Adesso che è online pure l’incipit del prossimo racconto, posso scriverlo: non ne sono molto convinto.
Qualcuno potrebbe replicare: lascia perdere allora. Ammesso che tu abbia un briciolo di seguito, perché rischiare di perderlo?
Lo faccio proprio per quello: no, non per perderlo.
Ho iniziato l’esperimento dei racconti all’inizio di gennaio, imponendomi di scriverne uno ogni settimana. Ci metto nome, cognome e faccia, come vedi; ma il prossimo racconto breve non mi pare interessante.
Lo pubblicherò per questo. Potrei accampare la scusa che non riesco a fare in tempo a scriverlo; o che non mi piace, appunto. Ma non sono qui per avere un contratto con una casa editrice.

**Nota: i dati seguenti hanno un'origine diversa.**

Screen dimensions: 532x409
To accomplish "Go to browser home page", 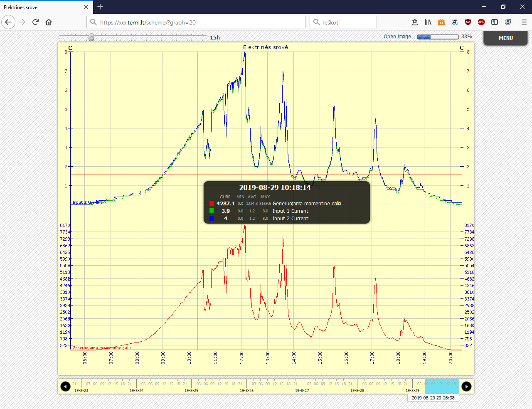I will [x=49, y=22].
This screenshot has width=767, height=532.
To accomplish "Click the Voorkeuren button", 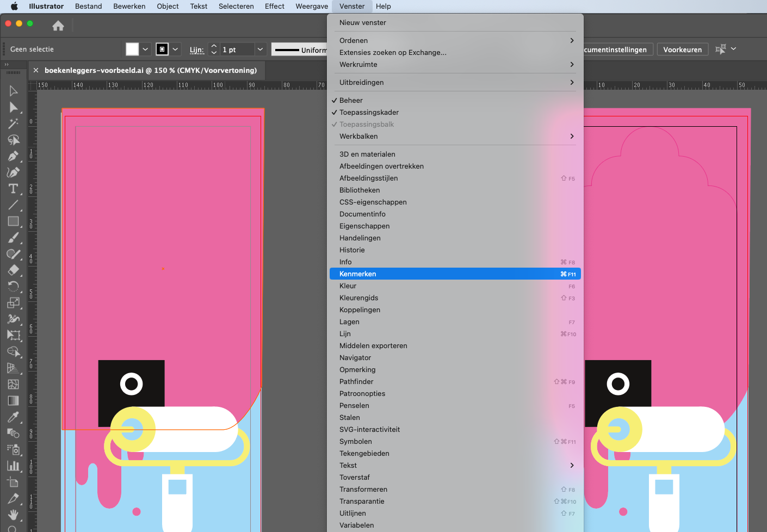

Detto tra noi: credere qualcosa del genere, che sia così facile raggiungere un simile risultato, è ridicolo.
Lo faccio, come ho già scritto e ribadito, per creare una conversazione. Per dimostrare a me stesso, che è possibile usare il Web non per idiozie, o vendere il proprio capolavoro.
Bensì per condividere, confrontarsi, dialogare. Qui, è tutto sotto la mia responsabilità. E basta.
C’è anche un altro motivo, in realtà, che mi spinge a pubblicare il racconto nonostante tutto.
Lo scopo è capire cosa c’è che non funziona. Dove si nasconde l’errore, il fiato mortale che impedisce alla storia di arrivare da qualche parte.
Si potrebbe obiettare che i lettori sono i meno indicati per giudicare, che sarebbe meglio rivolgersi a qualcuno del ramo. Ma dal momento che non c’è, perché evitare il confronto?
E poi, chi dice che i lettori siano degli incapaci? Charles Dickens pubblicò “Il circolo Pickwick” a dispense mensili su un quotidiano, e i primi critici più severi furono appunto tutti coloro che acquistarono le copie del giornale. E molta era l’attenzione dello scrittore nei confronti delle reazioni del pubblico.
Insomma: il blog non può servire a ospitare sviolinate, ma a proporre un terreno di confronto. Ecco perché domani mattina pubblicherò “La fiera”.